LI Zhe 1 TUO Xianguo 2,3,* SHI Rui 1 ZHOU Jianbin 1   

  1. 1Provincial Key Laboratory of Applied Nuclear Techniques in Geosciences, Chengdu University of Technology, Chengdu 610059, China
    2State Key Laboratory of Geohazard Prevention and Geoenvironment Protection, Chengdu University of Technology, Chengdu 610059, China
    3Southwest University of Science and Technology, Mianyang 621010, China
  • Contact: TUO Xianguo E-mail:tuoxg@swust.edu.cn
  • Supported by:

    Supported by National Natural Science Foundation of China (Nos.40974065 and 41025015), Scientific and Technological Innovative Team in Sichuan Province (No.2011JTD0013) and "863" Program of China (No.2012AA063501).

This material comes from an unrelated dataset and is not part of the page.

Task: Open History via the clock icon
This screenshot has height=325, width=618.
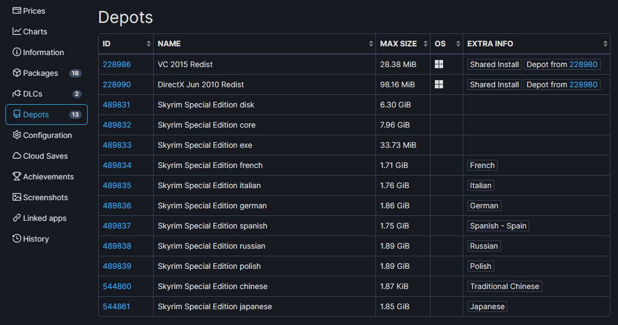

LI Zhe, TUO Xianguo, SHI Rui, ZHOU Jianbin. Analytic fitting and simulation methods for characteristic X-ray peaks from Si-PIN detector.Nuclear Science and Techniques, 2013, 24(6): 060206     doi: 10.13538/j.1001-8042/nst.2013.06.007

Abstract:

A semi-empirical detector response function (DRF) model is established to fit characteristic X-ray peaks recorded in Si-PIN spectra, which is mainly composed of four components: a truncated step function, a Gaussian-shaped full-energy peak, a Gaussian-shaped Si escape peak and an exponential tail. A simple but useful statistical distribution-based analytic method (SDA) is proposed to achieve accurate values of standard deviation for characteristic X-ray peaks. And the values of the model parameters except for the standard deviation are obtained by weighted least-squares fitting of the pulse-height spectra from a number of pure-element samples. A Monte Carlo model is also established to simulate the X-ray measurement setup. The simulated flux spectrum can be transformed by Si-PIN detector response function to real pulse height spectrum as studied in this work. Finally, the fitting result for a copper alloy sample was compared with experimental spectra, and the validity of the present method was demonstrated.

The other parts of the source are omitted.